1 Intro

In class on Friday, we’ll discuss a concept called Huffmann codes, along with some more greedy algorithms that take a bit of ingenuity to figure out.

In some offerings of CSE 123, you implemented Huffman codes as a project. In this reading, you will either recap the setup of that problem, or become familiar with it for the first time.

2 Problem setup

At a high level, the goal is to represent text using binary, so that a computer can store and transmit it. We would like for this encoding to be as short as possible.

A computer’s default encoding of a text file often uses 8 bits per letter, in a format called ASCII encoding. For example, a capital A is encoded as the number 65 in binary, 01000001. We call 01000001 the codeword of A. A mapping from symbols to codewords is called a code.

Table of ASCII codes

ASCII is a good system optimized for computer memory that stores 8 bits in 1 byte, but is not the most theoretically efficient way to store English text. If you only cared about the uppercase letters and some basic punctuation and spaces, you can definitely get away with only 32 symbols, which would take only 5 bits per symbol, not 8. Can we do even better?

3 Prefix codes

One interesting idea is to drop the requirement that all codewords be the same length. Since some letters in the English language appear more often than others, it might be a good idea to make the codewords shorter for the most frequent symbols. (The letters e and t appear about 100 times more often than q and z!)

However, doing this naively would cause a decoding problem. Say you had 6 symbols in a small language, with A and B occuring more often than C, D, E, and F, and you gave the following encoding:

Symbol Codeword
A 0
B 1
C 00
D 01
E 10
F 11

Although every symbol has a unique codeword, it’s unfortuantely impossible to decode a string like 000. Does this mean AAA? Or AC? Or CA?

We fix this problem by requring our codes to be prefix codes. Prefix codes can be decoded uniquely back into the original text.

Definition. A code is called a prefix code if no codewords are prefixes of other codewords.

An example of a prefix code is:

Symbol Codeword
A 00
B 01
C 100
D 101
E 110
F 111

Now, when you get a string like 00101110, you know that 00 must be A, because no other string starts with 00. Then 101 must be D, because no other string starts with 101. And 110 must be E. Thus, this decodes uniquely to ADE.

4 Comparing prefix codes

Given a piece of text and two prefix codes, how do we compare which prefix code is better?

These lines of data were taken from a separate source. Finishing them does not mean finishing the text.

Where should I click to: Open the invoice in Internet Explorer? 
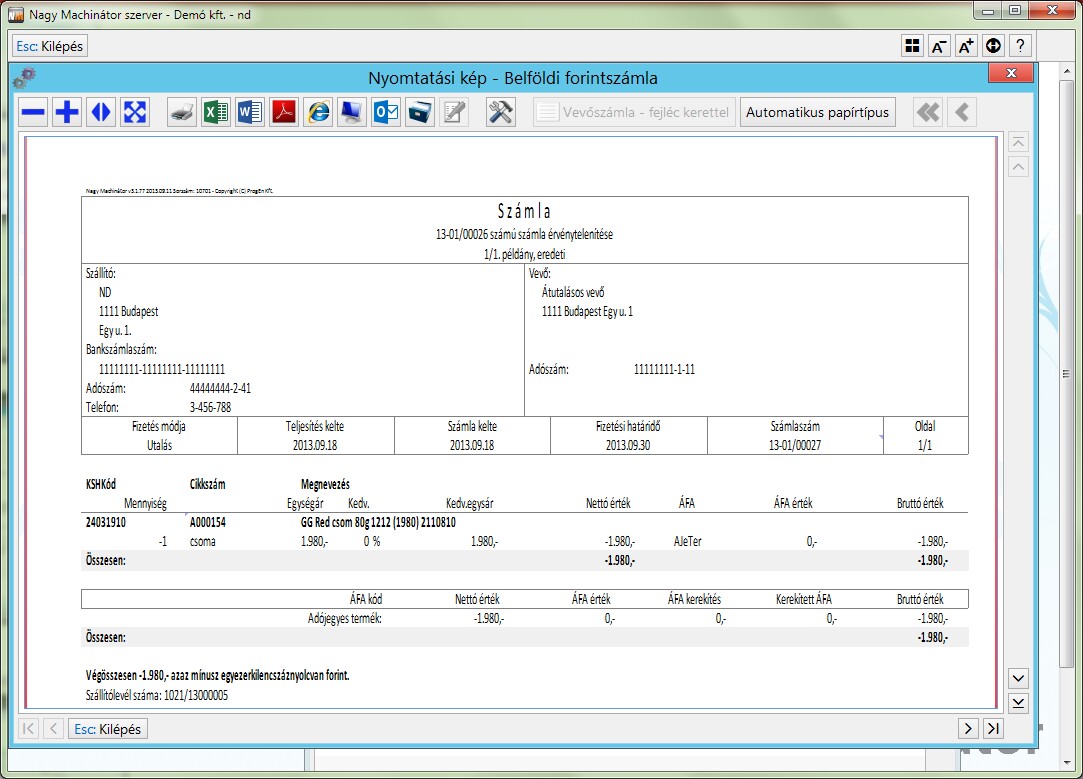click(x=318, y=113)
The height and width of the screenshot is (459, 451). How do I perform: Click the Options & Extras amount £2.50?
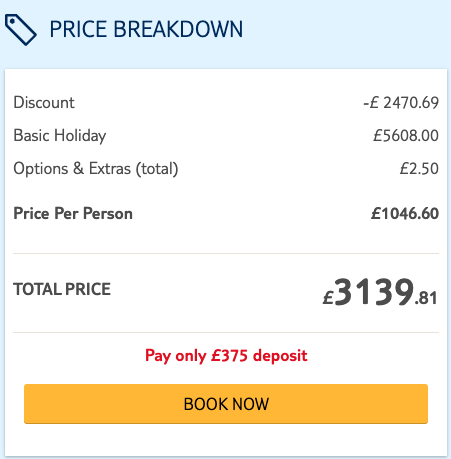(x=419, y=168)
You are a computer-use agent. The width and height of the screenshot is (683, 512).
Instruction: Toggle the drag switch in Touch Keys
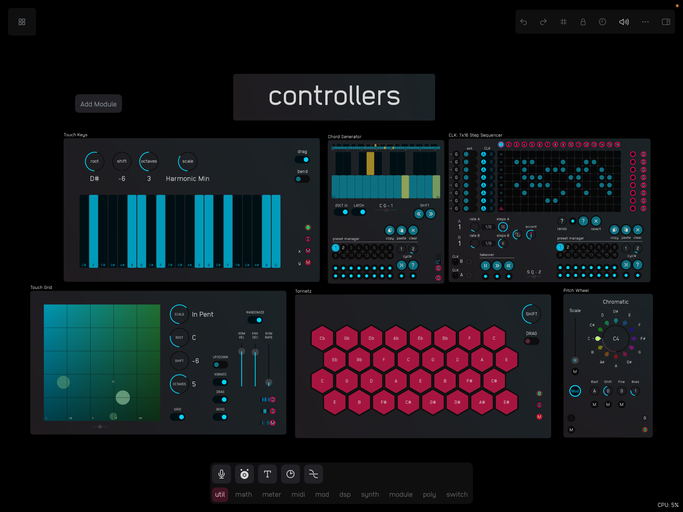pyautogui.click(x=302, y=160)
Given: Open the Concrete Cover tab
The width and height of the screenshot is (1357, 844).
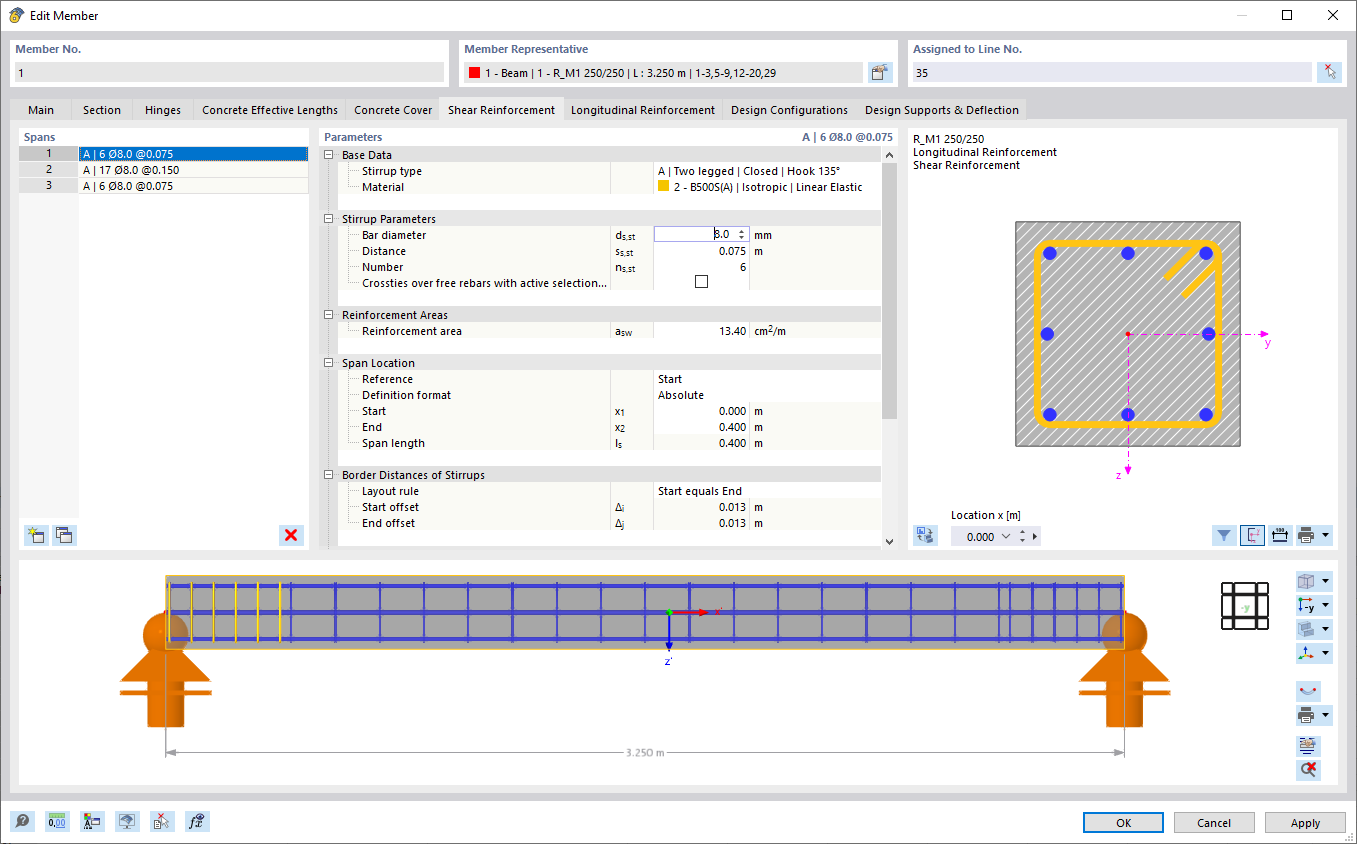Looking at the screenshot, I should pyautogui.click(x=393, y=110).
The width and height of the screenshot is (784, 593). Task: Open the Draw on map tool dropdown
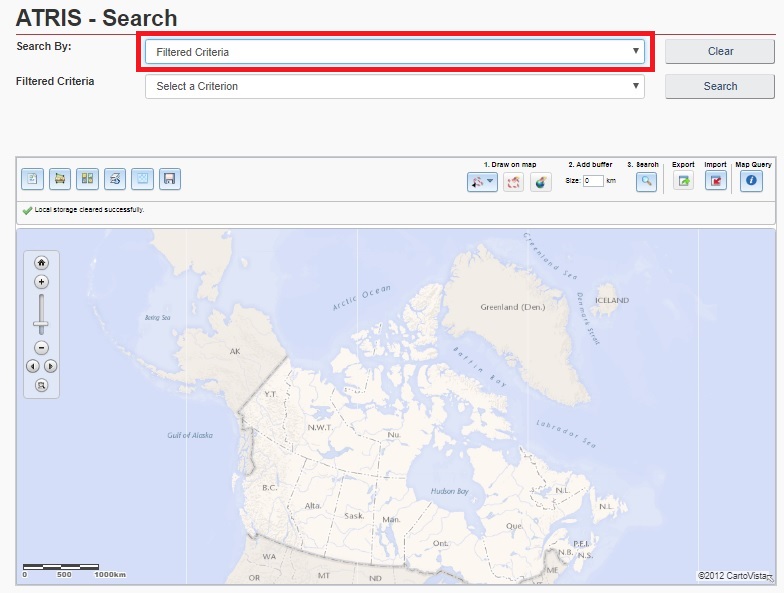[482, 181]
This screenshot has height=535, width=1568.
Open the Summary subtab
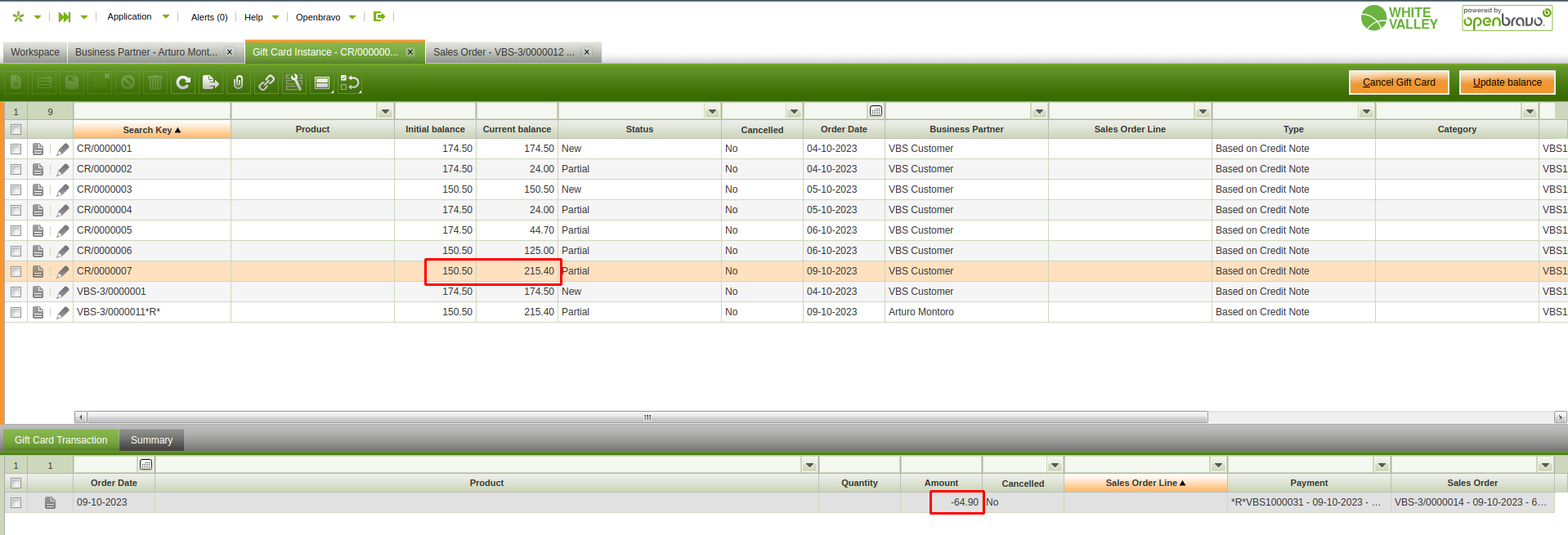click(x=151, y=440)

This is easy: encode the text using both codes, and the shorter one is better!

However, we would like a faster way to do this without having to encode the whole text. Instead, divide the encoded length by the original text length to get the average number of bits per symbol. We can compute this without encoding the whole text! If there are n symbols, and symbol i has frequency f_i and uses c_i bits in the code, the average number of bits per symbol is simply

f_1c_1 + \dots + f_n c_n

For example, say that A and B each appear 25% of the time, and C, D, E, and F each appear 12.5% of the time. Using the prefix code in the example above, the average number of bits per symbol will be:

0.25(2 + 2) + 0.125(3 + 3 + 3 + 3) = 2.5

Suppose instead, you did a suboptimal thing and for the same frequency list, used the following prefix code, giving short codes to infrequent symbols.

Symbol Codeword
A 100
B 101
C 00
D 01
E 110
F 111

Then the average number of bits per symbol would be:

0.25(3 + 3) + 0.125(2 + 2 + 3 + 3) = 2.75

This is worse than the first prefix code that achieved 2.5, but still better than using a fixed-length code like ASCII. (A code that uses the same number of bits for every symbol would need at least 3 bits per symbol given 6 symbols.)

5 Looking ahead

We will explore an algorithm that can compute the mathematically optimal prefix code in lecture on Friday, called the Huffman code!